The terrible state of MCQs

In academia – as in many other contexts – Multiple Choice Questions (MCQs) are a fact of life. We have many situations in which we need to assess a large cohort of learners, and MCQs make this easier.

Here, I don’t want to debate the value of MCQs as an examination technique in general, but talk about how they are written. If we accept that they are part of our work, let’s at least make them not terrible.

There are three very common ways in which MCQs can be obviously bad. I see them all the time.

They are:

  1. The question only examines surface knowledge
  2. The distractors are random
  3. The off-by-one way of writing distractors

Let’s look at each briefly.

The question only examines surface knowledge

This is quite an easy and obvious shortcoming to recognise: Often, MCQs just ask questions about terminology. They do not touch on concepts or deeper understanding. This is a very common trap to fall into for people who are not used to writing MCQs. Writing MCQs that test understanding is harder, and it’s easy to slip into the trap of just testing surface issues.

We have probably all seen it.

When you write your questions, examine each question critically in this light. Strive for meaningful questions.

The distractors are random

Another very common gripe of mine is that the distractors (the incorrect options in MCQs) are chosen at random. Let’s consider an example. Assume we have this question:

Question 54:

What is the output of the following segment of code?

        int sum = 0;   
        for (int i=0; i<=5; i+=2) {
            sum = sum + i;
        }
        System.out.println(sum);

If you speak Java, then you can work out that the answer is 6. So we use 6 as one of the possible options, and add a few random distractors:

Answer:

(A) 1
(B) 896
(C) 6
(D) -4
(E) 5

In this case, if students have a common misconception, they may arrive at an answer that is not on the list. For example, a student who does not understand that this definition makes the loop increment by 2 might assume that the answer is 15. But 15 is not on the list. So the student is implicitly told that they are wrong, and they can discard unlikely options (“Negative? – No.” “More then 800? – No.”) and make a random guess between a few remaining options.

This question is even worse in a way: Another common mistake is not being able to correctly distinguish between <= and < in the loop condition, and getting the answer wrong because of this. The way the question is written, however, it is not even possible to expose this misconception, because both variants happen to result in the same output!

A badly written question.

The off-by-one way of writing distractors

The other very common pattern I see all the time has an example in this question.

Question 31:

 Which of the following code segment would execute the stored procedure “getPassword()” located in a database server?

  1. CallableStatement cs = con.prepareCall("{call.getPassword()}");
    cs.executeQuery();
  2. CallabledStatement callable = con.prepareCall("{call getPassword()}");
    callable.executeUpdate();
  3. CallableStatement cab = con.prepareCall("{call getPassword()}");
    cab.executeQuery();
  4. Callablestatement cstate = con.prepareCall("{call getpassword()}");
    cstate.executeQuery();

The way questions like this are written is usually this: The question setter writes the correct response, and then creates three distractors by introducing one error in each.
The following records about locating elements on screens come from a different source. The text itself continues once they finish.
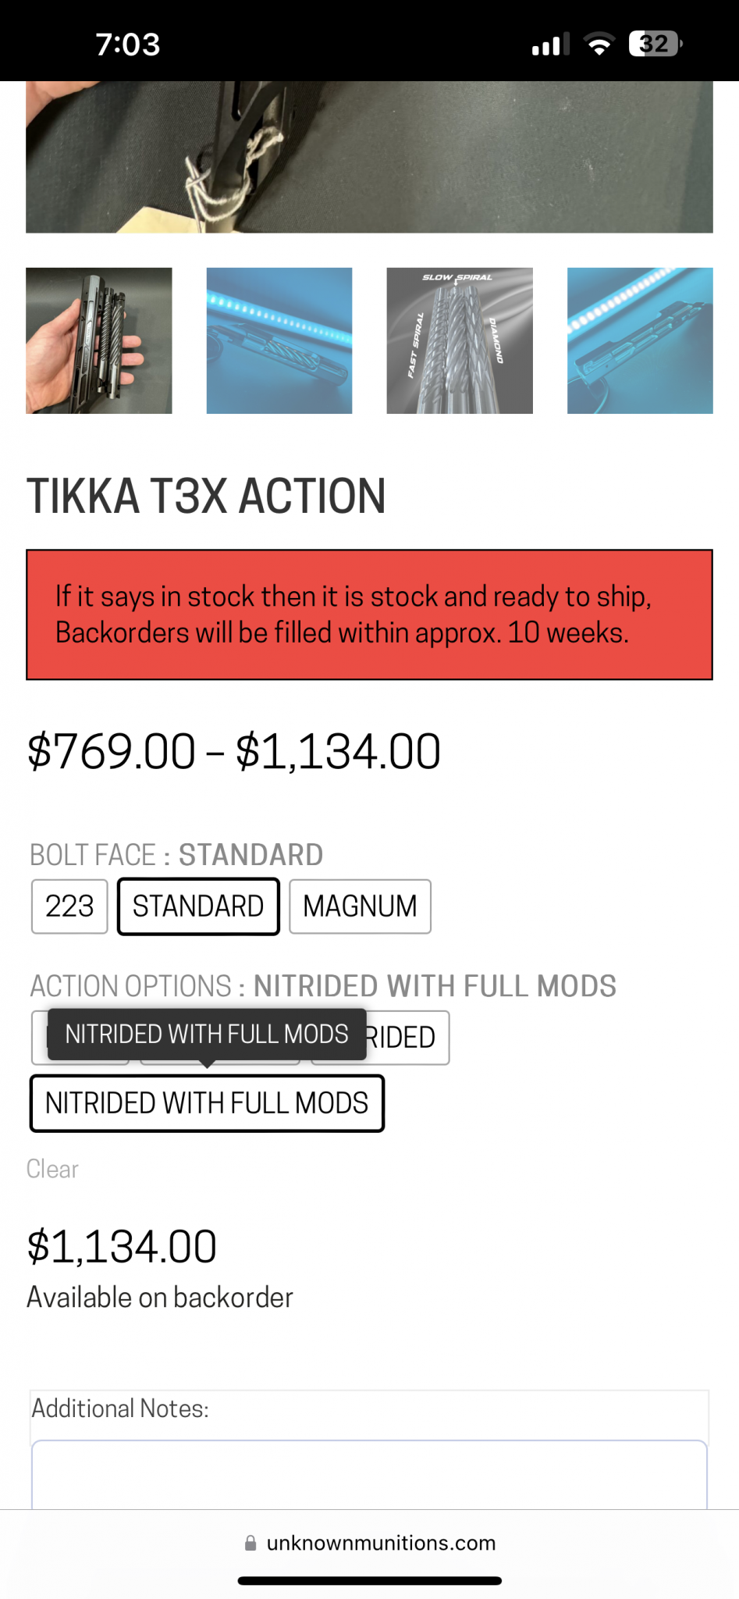Select blue thumbnail beside the hand-held action photo
This screenshot has width=739, height=1599.
pyautogui.click(x=279, y=340)
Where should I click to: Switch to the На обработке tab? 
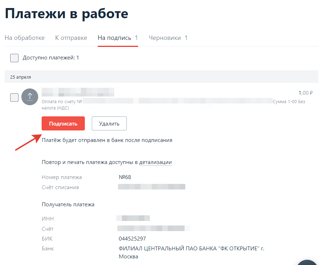[x=25, y=38]
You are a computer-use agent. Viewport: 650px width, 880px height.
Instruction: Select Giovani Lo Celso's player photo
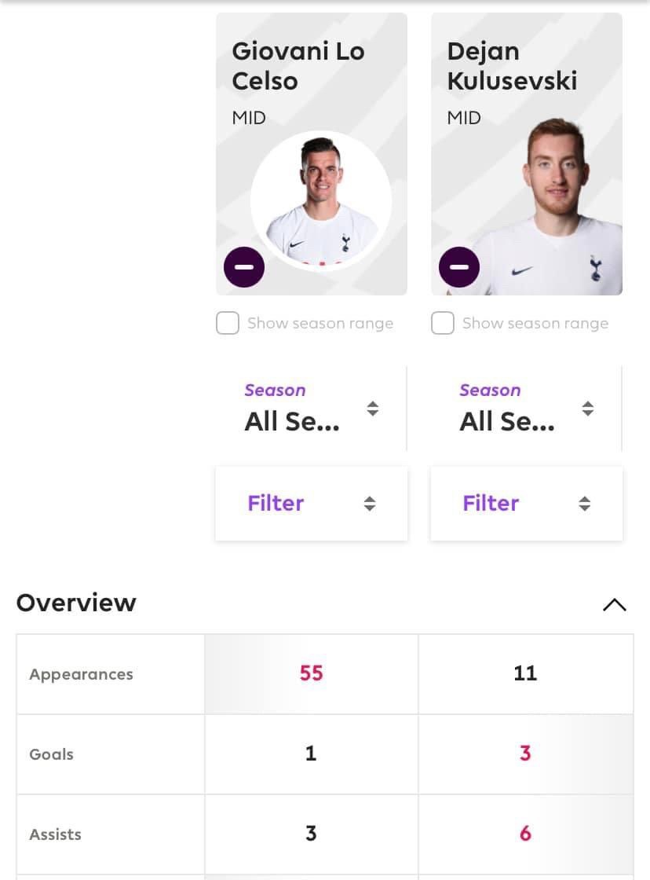pos(321,201)
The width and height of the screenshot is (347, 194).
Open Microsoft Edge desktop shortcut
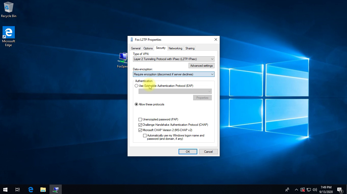pos(8,36)
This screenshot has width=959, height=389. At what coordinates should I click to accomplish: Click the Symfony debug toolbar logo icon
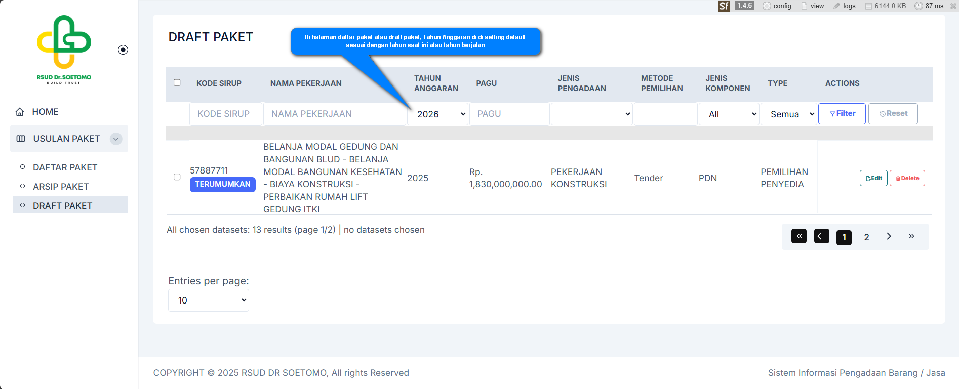pyautogui.click(x=724, y=6)
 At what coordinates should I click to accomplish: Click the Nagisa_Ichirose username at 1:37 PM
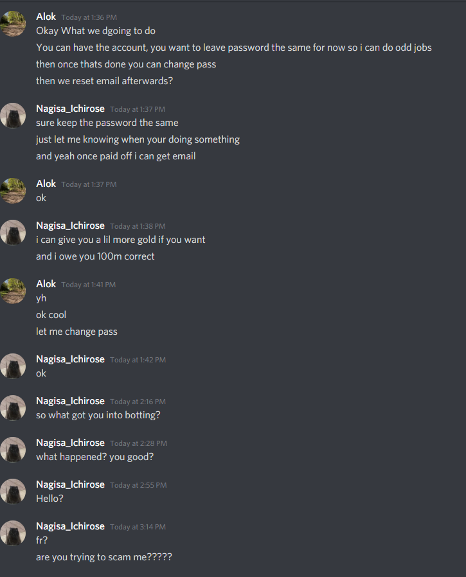coord(70,109)
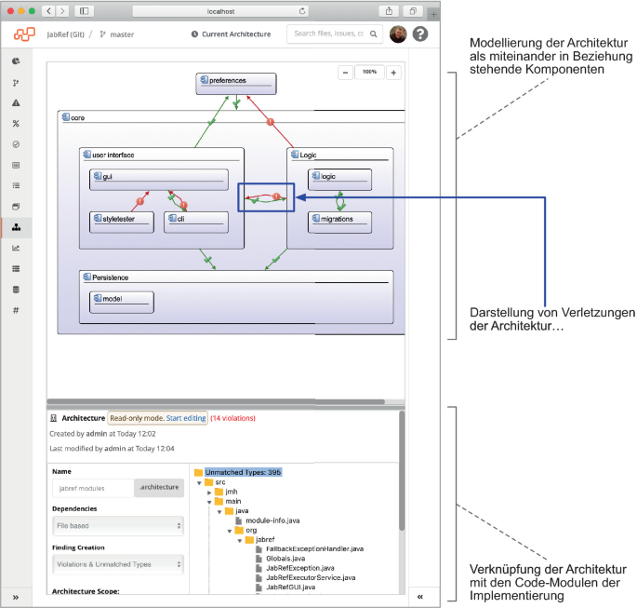Open the user avatar menu
Image resolution: width=637 pixels, height=608 pixels.
click(397, 34)
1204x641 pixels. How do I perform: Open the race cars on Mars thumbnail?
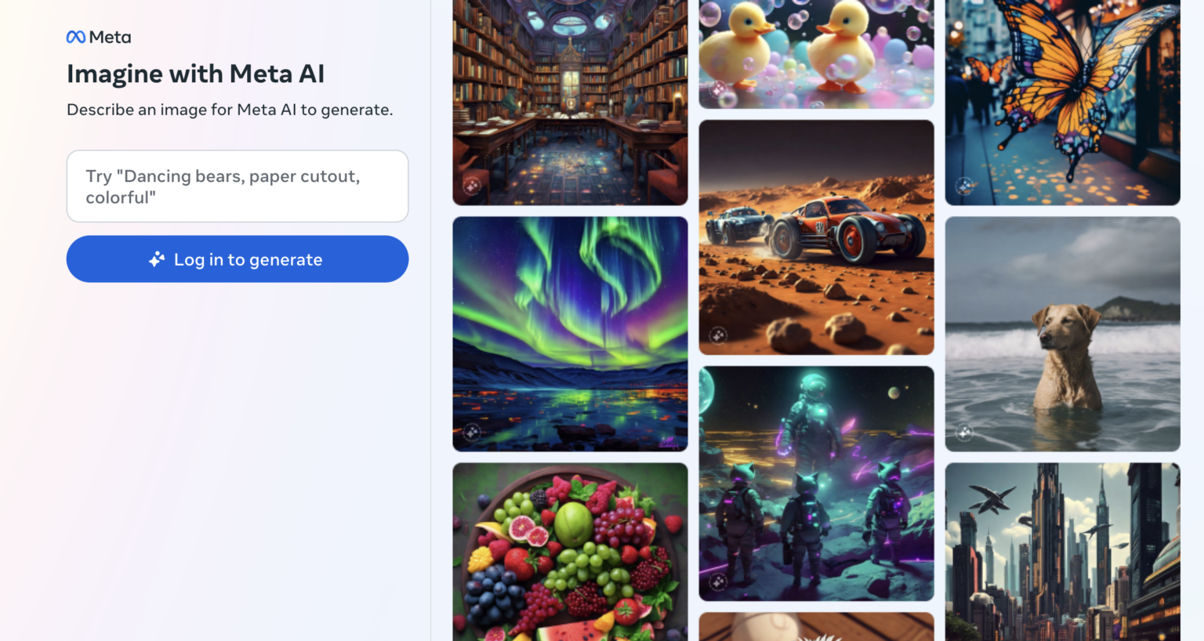click(x=816, y=237)
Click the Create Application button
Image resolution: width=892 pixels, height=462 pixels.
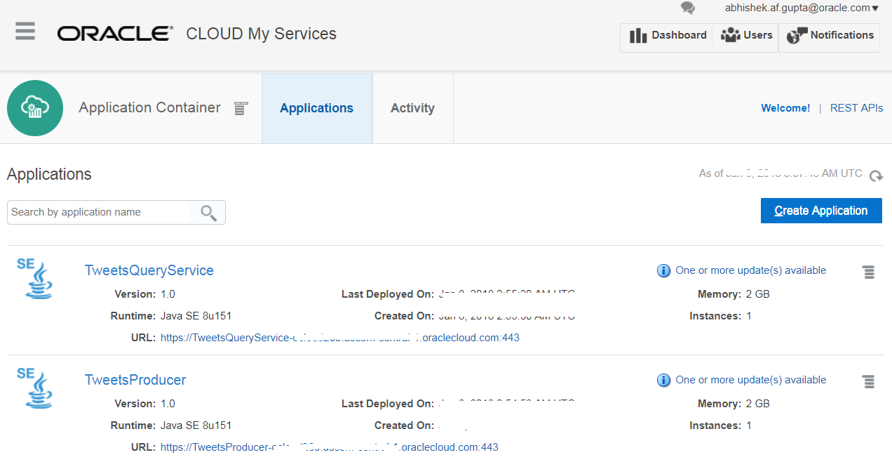coord(820,211)
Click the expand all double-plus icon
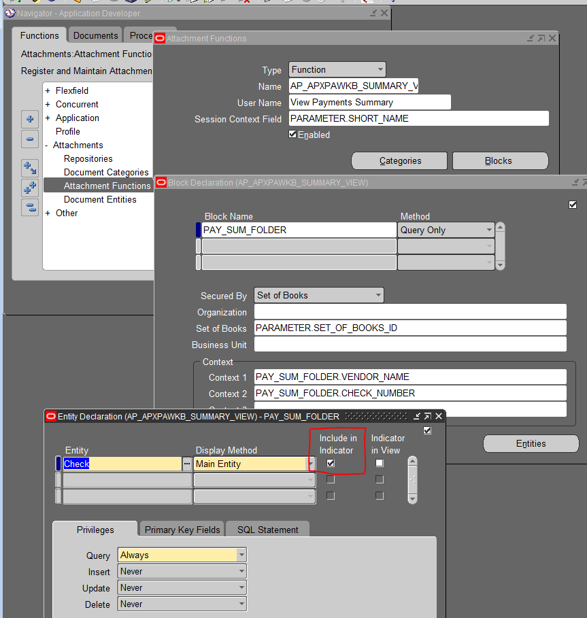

It is trivial to reverse-engineer the correct answer from this. To do this, we spot the differences, and for each differences discard the odd one out. For example:

  • One difference is that “{call getpassword()}” is written with a dot in the middle once, but without the dot three times. So the dot is the odd one out, we discard Answer 1.
  • Another difference: CallableStatement is written with w capital S three times, with lowercase s once. So we discard answer 4.
  • Last one: The second line calls executeQuery() three times, and executeUpdate() once. Answer 2 is out.

And voilà – there is our answer: 3. We can do this without any knowledge or understanding of the subject matter. Keep your eyes open for this pattern in MCQ tests. It is astonishing how often you will see this question pattern.

A better example

Here is an example of something you could do:

Question 8:

HashMap<Integer, String> myMap = new HashMap<>();

myMap.put(2, "Tiger");
myMap.put(4, "Lion");
myMap.put(13, "Lion");
myMap.put(2, "Elephant");
myMap.put(3, "Chicken");

System.out.println(myMap.get(2));

When you try to compile and run this code, what will happen?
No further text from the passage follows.